I’m trying to implement a polytomous latent class model:
(x[i, j] | Theta[i] = c, Pi[j] ~ Categorical(Pi[c,j]) for i = 1, 2, . . ., n and j = 1, 2, …, J
Theta[i] | Gamma ~ Categorical(Gamma) for i = 1, 2, . . ., n
Gamma ~ Dirichlet(Alpha[Gamma])
Pi[c,j] ~ Dirichlet(Alpha[Pi[c]]) for c = 1, 2, …, C and j = 1, 2, …, J
where n = sample size, c = classes, j = observations.
Let:
numClasses = 2 # Want to identify 2 distinguishing categories of subjects
numObservables = 5 # Imagine a survey of 5 questions where each question can be coded as 0, 1, 2, or 3
numSample = 100 # The number of subjects who filled out the survey, so 5 questions per subject
lcaData = 100 * 5 observable responses where each response is 0, 1, 2, or 3
Attempt 1:
with pm.Model() as lca_model:
pi = pm.Dirichlet(‘pi’, np.ones((numClasses, numObservables)), shape=(numClasses, numObservables))
gamma = pm.Dirichlet(‘gamma’, np.ones(2))
theta = pm.Categorical(‘theta’, gamma, shape=numSample)
likelihood = pm.Categorical(‘likelihood’, pi[theta], shape=numObservables, observed=lcaData)
This results in a shape mismatch of (100, ) (100, 5).
When I run this:
with pm.Model() as lca_model:
pi = pm.Dirichlet(‘pi’, np.ones(numObservables))
gamma = pm.Dirichlet(‘gamma’, np.ones(2))
theta = pm.Categorical(‘theta’, gamma, shape=numSample)
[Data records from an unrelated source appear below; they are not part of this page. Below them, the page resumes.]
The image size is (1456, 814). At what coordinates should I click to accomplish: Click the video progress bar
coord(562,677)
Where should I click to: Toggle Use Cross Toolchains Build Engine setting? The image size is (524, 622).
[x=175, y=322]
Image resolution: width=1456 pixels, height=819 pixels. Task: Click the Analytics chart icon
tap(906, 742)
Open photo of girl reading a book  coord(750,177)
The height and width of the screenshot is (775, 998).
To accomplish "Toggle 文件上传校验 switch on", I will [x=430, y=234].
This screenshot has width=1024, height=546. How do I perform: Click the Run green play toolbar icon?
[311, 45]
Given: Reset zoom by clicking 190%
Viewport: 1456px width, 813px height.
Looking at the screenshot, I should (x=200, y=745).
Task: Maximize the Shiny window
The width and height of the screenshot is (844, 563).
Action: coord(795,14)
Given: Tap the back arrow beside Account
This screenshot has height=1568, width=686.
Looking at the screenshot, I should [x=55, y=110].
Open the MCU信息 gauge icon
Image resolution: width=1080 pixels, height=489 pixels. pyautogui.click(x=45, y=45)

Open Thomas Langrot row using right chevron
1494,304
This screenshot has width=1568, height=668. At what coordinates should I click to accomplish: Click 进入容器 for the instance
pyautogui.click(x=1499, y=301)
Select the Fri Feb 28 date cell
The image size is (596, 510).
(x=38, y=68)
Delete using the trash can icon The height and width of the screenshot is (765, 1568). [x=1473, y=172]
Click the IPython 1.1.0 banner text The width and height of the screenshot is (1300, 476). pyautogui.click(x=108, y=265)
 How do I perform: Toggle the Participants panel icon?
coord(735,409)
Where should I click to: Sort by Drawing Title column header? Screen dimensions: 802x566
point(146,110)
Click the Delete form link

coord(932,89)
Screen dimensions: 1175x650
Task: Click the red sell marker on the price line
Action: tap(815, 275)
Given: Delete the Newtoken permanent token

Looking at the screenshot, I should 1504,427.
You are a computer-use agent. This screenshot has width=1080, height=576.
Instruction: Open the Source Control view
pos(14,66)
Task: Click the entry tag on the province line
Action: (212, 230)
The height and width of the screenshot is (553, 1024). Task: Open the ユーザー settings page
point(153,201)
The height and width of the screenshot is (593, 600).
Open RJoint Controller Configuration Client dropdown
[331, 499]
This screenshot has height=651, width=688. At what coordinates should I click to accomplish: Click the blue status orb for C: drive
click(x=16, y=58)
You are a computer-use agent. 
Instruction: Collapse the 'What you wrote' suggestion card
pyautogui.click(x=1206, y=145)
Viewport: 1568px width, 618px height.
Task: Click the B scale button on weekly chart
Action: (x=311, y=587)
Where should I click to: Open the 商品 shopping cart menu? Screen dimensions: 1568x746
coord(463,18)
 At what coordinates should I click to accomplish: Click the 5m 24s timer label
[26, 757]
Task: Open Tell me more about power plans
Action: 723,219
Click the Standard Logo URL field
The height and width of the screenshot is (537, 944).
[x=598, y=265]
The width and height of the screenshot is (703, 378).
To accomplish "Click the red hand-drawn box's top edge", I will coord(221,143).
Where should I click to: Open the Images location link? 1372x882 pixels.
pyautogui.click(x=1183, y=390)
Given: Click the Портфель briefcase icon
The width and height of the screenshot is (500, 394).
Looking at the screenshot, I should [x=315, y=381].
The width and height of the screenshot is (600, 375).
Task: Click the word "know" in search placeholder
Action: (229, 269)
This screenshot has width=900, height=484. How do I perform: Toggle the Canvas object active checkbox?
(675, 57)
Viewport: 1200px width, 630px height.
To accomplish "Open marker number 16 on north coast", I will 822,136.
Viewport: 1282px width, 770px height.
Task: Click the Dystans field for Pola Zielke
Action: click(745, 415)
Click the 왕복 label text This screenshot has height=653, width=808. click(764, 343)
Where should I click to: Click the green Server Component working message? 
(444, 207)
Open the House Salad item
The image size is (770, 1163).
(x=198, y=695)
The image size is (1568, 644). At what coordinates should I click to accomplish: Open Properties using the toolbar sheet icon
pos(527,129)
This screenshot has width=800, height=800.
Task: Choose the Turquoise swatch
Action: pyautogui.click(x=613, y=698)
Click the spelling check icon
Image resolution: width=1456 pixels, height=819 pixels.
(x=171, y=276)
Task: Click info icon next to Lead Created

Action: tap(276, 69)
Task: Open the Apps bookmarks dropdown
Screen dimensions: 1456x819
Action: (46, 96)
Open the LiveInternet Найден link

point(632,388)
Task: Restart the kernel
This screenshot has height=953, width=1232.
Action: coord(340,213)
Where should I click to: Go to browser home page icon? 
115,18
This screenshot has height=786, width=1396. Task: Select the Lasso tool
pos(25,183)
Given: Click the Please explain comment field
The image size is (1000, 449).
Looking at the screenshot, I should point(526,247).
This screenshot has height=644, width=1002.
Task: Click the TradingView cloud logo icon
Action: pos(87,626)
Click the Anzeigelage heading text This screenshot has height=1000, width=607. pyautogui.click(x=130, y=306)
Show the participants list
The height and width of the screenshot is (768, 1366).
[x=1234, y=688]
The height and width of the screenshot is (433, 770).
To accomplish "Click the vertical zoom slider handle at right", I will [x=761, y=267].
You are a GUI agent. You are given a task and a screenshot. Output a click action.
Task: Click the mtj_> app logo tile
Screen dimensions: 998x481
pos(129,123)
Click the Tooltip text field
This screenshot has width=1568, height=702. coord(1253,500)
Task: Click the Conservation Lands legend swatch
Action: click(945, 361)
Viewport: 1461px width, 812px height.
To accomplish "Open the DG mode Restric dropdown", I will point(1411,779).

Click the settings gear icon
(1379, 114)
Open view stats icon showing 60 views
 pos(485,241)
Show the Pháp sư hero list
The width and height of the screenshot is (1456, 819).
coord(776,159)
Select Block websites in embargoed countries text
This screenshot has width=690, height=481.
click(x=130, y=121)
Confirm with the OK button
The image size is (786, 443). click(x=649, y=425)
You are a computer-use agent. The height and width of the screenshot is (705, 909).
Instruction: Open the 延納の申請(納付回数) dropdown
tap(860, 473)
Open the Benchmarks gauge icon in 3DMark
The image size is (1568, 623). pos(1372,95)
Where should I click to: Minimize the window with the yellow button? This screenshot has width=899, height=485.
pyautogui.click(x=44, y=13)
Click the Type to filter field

likelihood = pm.Categorical(‘likelihood’, pi[theta], observed=lcaData)
The dimensions don’t throw an exception, but the resulting shape of pi is 1 * 5 rather than 2 * 5, i.e. 5 results for the questions for each of the two categories.
I’m new to PyMC3, and I’ve been able to run a dichotomous version similar to the above, but I’m not sure about the translation to this model. Any advice would be appreciated.